Excerpts from a dataset
★ ★ ★ ★
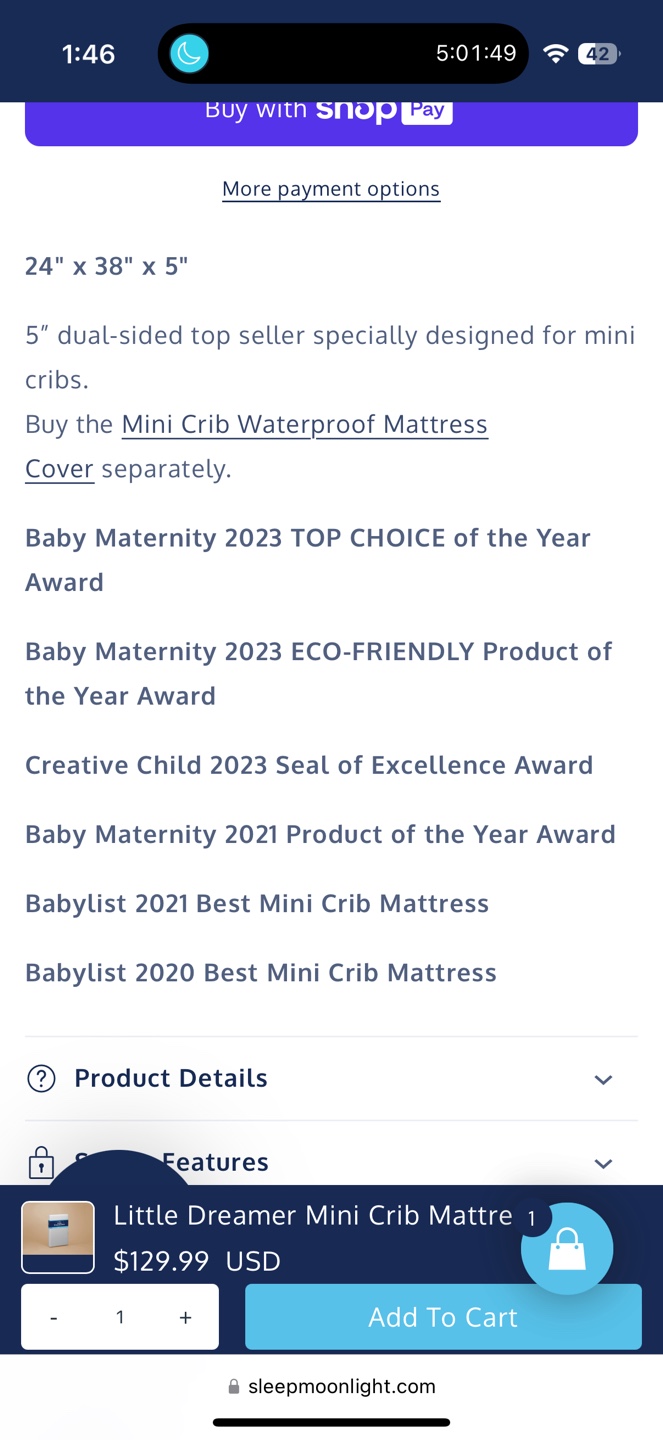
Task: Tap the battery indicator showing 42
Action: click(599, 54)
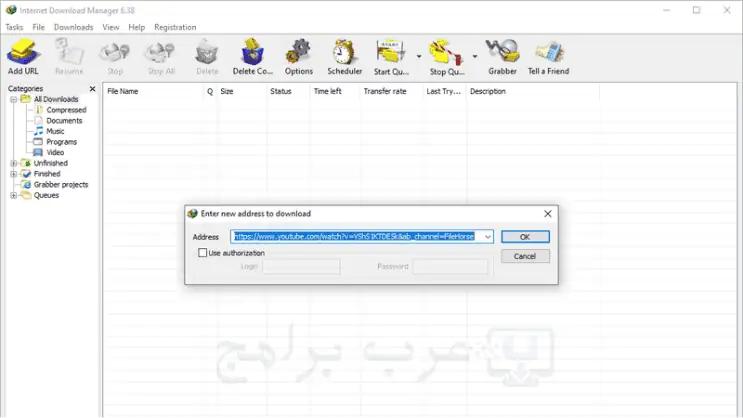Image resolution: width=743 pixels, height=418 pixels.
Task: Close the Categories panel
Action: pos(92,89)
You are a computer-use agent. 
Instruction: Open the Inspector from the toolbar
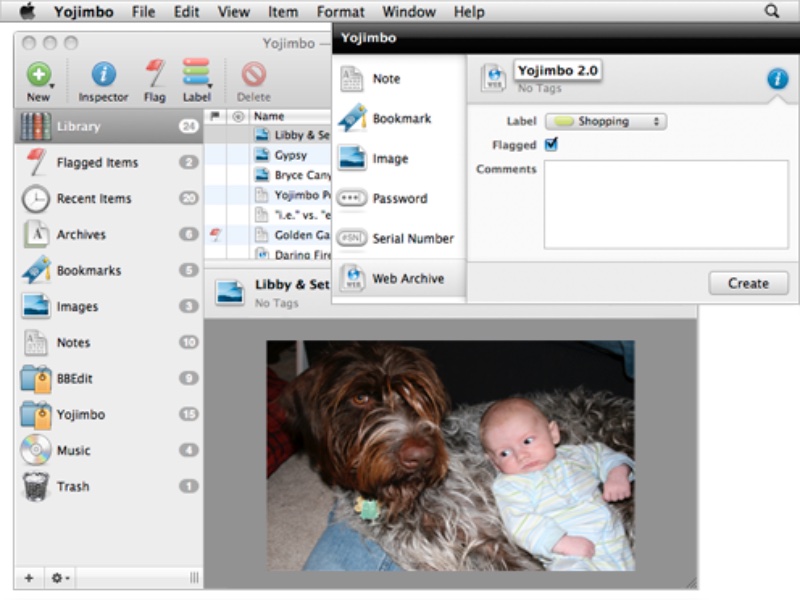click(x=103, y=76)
★ ★ ★ ★
Take the lines from the one holding "Instruction: Open the" through the last line of the data above and copy them exactly, both ends included, omitting all pictures.

Instruction: Open the Inspector from the toolbar
click(x=103, y=76)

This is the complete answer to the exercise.